Adverse safety events in chronic kidney disease (CKD) are common and varied, with frequent association between disparate events, researchers found.

Jeffrey C. Fink, MD, of the University of Maryland Medical System in Baltimore, and colleagues noted in a paper published online ahead of print in Journal of the American Society of Nephrology that CKD patients are at high risk for adverse safety events because of their impaired renal function, altered drug clearance, comorbid conditions, and frequent hospitalizations. Dr. Fink’s team looked at the frequency of adverse safety events among non-dialysis CKD patients by examining participants in the Safe Kidney Care cohort study.

The analysis revealed that 185 of 267 participants (69.3%) experienced at least one adverse safety event in the class I category (patient-reported adverse safety incidents) or the class II category (hazardous clinical disturbances detected at study evaluations that have the potential for correction with treatment or with medical modification). More than one third (102 participants, or 38.2%) had more than one event, and 48 (18%) suffered at least one event from each class.


Continue Reading

Self-reported hypoglycemia was the most common class I event recorded, with a higher adjusted rate conditional on use of diabetes medication within the last 30 days. The second most common class I event was falling or severe dizziness. Only patients with diabetes reported hypoglycemia. The 42 patients with diabetes who reported falling or severe dizziness were also likely to experience hypoglycemia. Among the 87 persons with diabetes who reported at least one episode of hypoglycemia, 33% also reported falling or severe dizziness.

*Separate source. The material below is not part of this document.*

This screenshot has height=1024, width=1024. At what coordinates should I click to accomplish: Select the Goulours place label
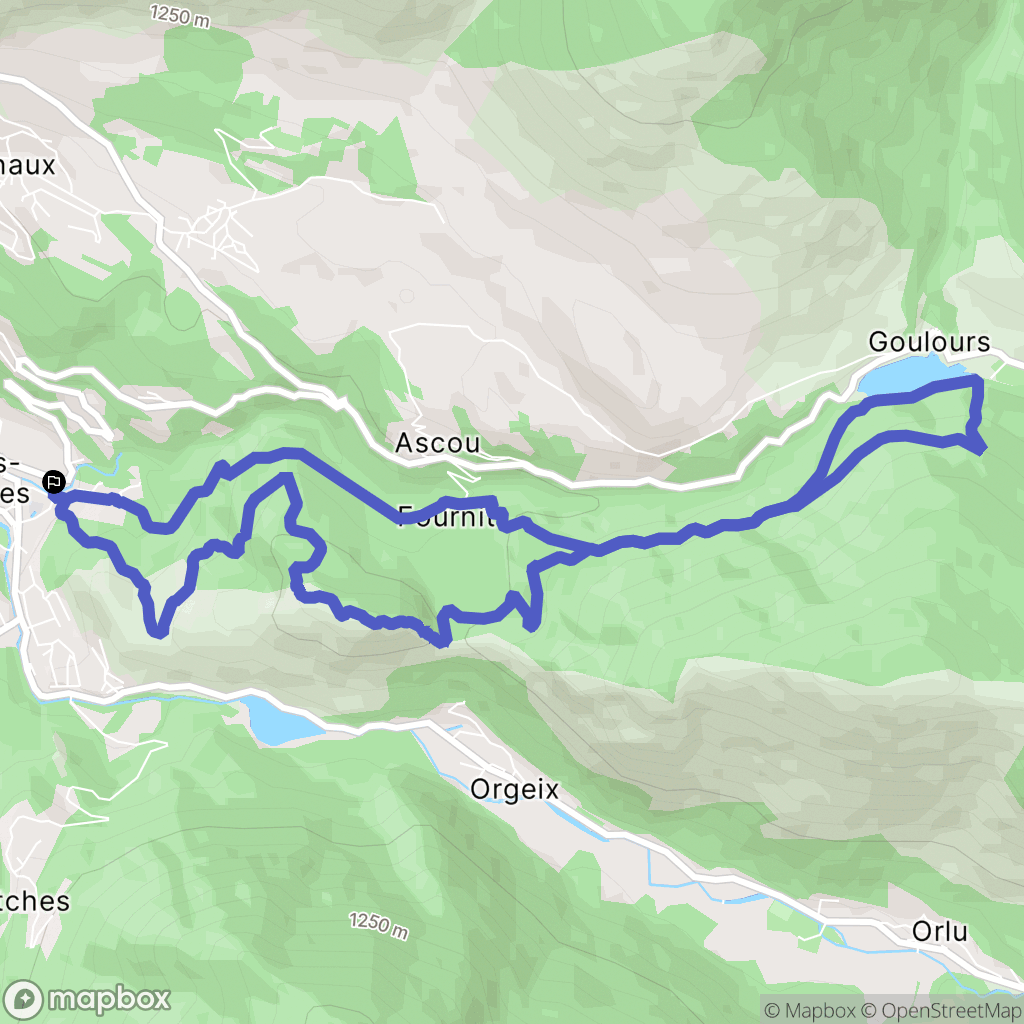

The most common class II event was high venous hemoglobin, with a value of 13.5 g/dL serving as a safety threshold. However, no participant had this event when conditional on use of an erythropoiesis-stimulating agent. The next most common class II event was hyperkalemia (serum potassium greater than 5.5 mEq/L), which became the most common class II event when conditional on the use of a renin-angiotensin-aldosterone system blocker, a potassium-sparing diuretic, a nonsteroidal anti-inflammatory drug, or any other agent that could lead to hyperkalemia.

“The occurrence of these events ranged from sporadic to common but was frequent when considered in aggregate; this demonstrates the susceptibility of the CKD population to complications of medical care,” Dr. Fink and his colleagues wrote. “The causal relationship between treatment, or medications, and the class I and II events as we define them is difficult to confirm, but by focusing our analysis on events that occur conditional on medications that could account for such events, we offer a potential causal link between treatment and adverse safety event with the risk for harmful consequences.”

Participants suffering no adverse safety event were more likely to be older, male, African American, and free of diabetes, with a higher glomerular filtration rate, and were less likely to have had cancer or cardiovascular disease. Those with no events also took fewer medications than those with events.